After the reactor trip, the operators used the EOP diagnostic logic tree to
diagnose and mitigate the event.  However, the operators twice failed to
diagnose a tube rupture because the radiation monitors that would have led to
that diagnosis were not in alarm status when the applicable step in the logic
tree was reached.  As a result, the logic tree directed the operators to use
the procedure for a reactor trip without complications to begin recovery
actions.  The operators could not enter that procedure because the pressurizer
level was below 10 percent.  Therefore, at 5:02 a.m., the control room
supervisor directed the operators to begin the functional recovery procedure.

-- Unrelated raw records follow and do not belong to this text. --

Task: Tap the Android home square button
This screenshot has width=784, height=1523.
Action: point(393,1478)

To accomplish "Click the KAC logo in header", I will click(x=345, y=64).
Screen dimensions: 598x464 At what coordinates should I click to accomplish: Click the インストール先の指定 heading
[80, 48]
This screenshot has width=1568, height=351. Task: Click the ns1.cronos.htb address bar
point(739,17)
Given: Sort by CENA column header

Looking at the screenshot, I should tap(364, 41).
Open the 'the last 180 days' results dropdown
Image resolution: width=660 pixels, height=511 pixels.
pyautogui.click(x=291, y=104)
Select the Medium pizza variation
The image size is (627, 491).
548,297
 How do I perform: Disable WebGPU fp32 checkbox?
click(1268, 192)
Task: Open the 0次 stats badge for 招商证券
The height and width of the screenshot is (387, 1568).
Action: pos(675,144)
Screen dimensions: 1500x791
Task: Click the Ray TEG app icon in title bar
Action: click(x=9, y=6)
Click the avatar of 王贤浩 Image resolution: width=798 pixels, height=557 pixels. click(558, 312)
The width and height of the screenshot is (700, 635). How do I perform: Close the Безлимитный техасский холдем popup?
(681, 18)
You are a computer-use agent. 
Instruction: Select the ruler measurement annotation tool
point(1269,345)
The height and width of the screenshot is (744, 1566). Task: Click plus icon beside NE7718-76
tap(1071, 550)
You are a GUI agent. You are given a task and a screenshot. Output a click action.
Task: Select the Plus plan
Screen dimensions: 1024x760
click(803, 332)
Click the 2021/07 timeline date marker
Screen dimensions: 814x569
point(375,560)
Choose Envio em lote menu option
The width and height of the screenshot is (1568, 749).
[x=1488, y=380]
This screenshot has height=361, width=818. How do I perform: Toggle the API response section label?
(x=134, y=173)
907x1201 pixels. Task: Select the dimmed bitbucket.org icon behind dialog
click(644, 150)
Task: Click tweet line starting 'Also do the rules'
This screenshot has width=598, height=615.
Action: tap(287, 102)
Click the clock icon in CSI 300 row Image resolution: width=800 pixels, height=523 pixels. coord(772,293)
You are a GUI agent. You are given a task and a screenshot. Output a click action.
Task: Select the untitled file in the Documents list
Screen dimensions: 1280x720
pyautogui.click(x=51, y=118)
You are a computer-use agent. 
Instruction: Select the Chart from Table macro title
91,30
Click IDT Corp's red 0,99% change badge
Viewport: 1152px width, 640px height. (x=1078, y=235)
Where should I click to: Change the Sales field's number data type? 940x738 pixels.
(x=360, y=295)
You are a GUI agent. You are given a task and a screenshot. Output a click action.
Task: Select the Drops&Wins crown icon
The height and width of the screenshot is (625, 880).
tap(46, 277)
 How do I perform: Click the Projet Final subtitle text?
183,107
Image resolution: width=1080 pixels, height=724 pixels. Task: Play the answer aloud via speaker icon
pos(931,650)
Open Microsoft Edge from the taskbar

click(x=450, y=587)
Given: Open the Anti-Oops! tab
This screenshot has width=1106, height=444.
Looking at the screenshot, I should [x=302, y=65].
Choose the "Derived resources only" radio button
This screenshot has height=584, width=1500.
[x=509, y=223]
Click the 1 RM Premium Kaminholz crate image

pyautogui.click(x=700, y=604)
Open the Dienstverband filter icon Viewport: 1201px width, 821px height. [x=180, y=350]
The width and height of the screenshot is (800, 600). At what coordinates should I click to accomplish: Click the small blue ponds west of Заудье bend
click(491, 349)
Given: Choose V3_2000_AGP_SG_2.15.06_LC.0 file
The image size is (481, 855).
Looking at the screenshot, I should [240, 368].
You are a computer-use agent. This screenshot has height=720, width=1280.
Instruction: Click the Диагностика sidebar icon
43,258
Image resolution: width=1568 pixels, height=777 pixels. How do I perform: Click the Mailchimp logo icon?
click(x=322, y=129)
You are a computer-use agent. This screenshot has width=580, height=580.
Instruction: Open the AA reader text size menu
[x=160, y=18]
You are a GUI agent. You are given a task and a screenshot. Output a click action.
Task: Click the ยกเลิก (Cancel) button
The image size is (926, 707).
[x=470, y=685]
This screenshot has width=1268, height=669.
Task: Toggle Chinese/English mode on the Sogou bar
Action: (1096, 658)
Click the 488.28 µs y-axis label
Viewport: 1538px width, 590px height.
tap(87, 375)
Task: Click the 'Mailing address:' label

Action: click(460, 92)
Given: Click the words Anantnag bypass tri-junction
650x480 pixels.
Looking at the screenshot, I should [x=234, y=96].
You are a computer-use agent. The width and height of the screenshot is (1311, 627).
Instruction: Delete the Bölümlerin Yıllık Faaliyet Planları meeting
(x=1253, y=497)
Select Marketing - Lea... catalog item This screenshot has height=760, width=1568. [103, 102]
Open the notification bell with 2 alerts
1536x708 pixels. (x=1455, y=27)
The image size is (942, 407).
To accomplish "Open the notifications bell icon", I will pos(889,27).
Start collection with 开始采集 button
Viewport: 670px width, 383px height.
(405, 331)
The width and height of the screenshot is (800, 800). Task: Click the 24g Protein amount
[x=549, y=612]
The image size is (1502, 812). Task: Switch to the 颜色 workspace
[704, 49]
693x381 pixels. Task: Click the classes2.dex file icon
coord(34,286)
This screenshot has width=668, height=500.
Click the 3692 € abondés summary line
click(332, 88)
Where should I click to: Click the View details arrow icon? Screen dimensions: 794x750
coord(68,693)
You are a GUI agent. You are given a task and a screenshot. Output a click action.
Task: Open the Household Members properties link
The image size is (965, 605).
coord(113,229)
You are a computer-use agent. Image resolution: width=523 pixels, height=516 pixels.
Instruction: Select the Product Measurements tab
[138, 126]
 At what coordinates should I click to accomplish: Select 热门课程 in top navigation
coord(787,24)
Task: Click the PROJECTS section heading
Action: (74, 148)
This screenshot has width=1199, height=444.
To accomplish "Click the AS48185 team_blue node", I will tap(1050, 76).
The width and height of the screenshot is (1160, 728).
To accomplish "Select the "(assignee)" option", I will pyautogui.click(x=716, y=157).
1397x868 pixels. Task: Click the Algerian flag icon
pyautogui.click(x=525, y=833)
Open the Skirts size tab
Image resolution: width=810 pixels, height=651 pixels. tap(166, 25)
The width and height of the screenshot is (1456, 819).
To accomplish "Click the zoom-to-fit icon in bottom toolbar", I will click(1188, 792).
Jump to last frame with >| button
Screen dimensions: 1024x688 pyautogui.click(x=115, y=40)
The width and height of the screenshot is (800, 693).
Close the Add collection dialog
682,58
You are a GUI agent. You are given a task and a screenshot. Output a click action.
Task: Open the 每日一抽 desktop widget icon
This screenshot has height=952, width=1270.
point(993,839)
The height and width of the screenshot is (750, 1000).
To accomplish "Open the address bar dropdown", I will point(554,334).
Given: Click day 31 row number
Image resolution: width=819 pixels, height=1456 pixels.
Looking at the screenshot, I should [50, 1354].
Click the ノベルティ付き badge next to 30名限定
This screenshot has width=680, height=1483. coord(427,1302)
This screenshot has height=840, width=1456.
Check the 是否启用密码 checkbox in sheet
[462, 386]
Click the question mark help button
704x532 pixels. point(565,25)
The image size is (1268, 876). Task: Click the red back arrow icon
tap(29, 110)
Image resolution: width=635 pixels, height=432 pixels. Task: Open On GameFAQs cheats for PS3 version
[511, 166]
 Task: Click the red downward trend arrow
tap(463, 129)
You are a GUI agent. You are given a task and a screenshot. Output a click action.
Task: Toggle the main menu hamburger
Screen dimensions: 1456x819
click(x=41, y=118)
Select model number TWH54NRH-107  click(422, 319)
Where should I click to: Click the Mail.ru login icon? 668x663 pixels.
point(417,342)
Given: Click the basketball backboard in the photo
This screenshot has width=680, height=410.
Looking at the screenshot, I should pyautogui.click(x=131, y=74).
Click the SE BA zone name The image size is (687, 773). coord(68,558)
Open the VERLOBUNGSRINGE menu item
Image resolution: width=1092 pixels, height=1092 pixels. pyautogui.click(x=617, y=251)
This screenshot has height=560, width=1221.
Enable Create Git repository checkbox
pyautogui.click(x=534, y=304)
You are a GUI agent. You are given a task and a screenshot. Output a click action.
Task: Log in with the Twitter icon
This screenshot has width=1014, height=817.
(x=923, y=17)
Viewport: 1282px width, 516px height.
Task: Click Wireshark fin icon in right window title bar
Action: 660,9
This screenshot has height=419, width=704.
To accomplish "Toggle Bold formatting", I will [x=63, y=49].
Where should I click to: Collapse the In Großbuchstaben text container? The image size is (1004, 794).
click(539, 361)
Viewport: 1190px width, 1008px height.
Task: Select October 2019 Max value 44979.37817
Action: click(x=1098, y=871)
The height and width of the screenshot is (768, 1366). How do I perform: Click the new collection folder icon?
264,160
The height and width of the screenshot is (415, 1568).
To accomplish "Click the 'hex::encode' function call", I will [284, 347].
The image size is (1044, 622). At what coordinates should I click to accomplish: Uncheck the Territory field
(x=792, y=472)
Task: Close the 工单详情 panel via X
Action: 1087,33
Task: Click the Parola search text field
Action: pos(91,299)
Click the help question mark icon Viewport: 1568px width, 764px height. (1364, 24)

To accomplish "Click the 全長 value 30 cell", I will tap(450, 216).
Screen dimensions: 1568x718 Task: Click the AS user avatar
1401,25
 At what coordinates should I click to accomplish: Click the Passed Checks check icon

The first EOP steps to mitigate the event were taken when the long-term
actions in the functional recovery procedure directed the operators to begin
plant cooldown and depressurization.  Reducing RCS pressure below the HPSI
shutoff head allowed pressurizer level to be restored.  With the pressurizer
level above 33 percent, all of the functional recovery procedure exit
conditions were met and the procedure was exited at 6:24 a.m.  The control
room supervisor then directed the operators to reperform the steps in the
diagnostic logic tree.  The logic tree now directed that the optimal recovery
procedure for a tube rupture should be used because the steam generator
blowdown and condenser exhaust process radiation monitors were in alarm
status.  Following this procedure, the operators isolated the steam generator
with the tube rupture at 7:28 a.m. (2 hours and 53 minutes after the rupture
had occurred).  The operators then took the plant to cold shutdown.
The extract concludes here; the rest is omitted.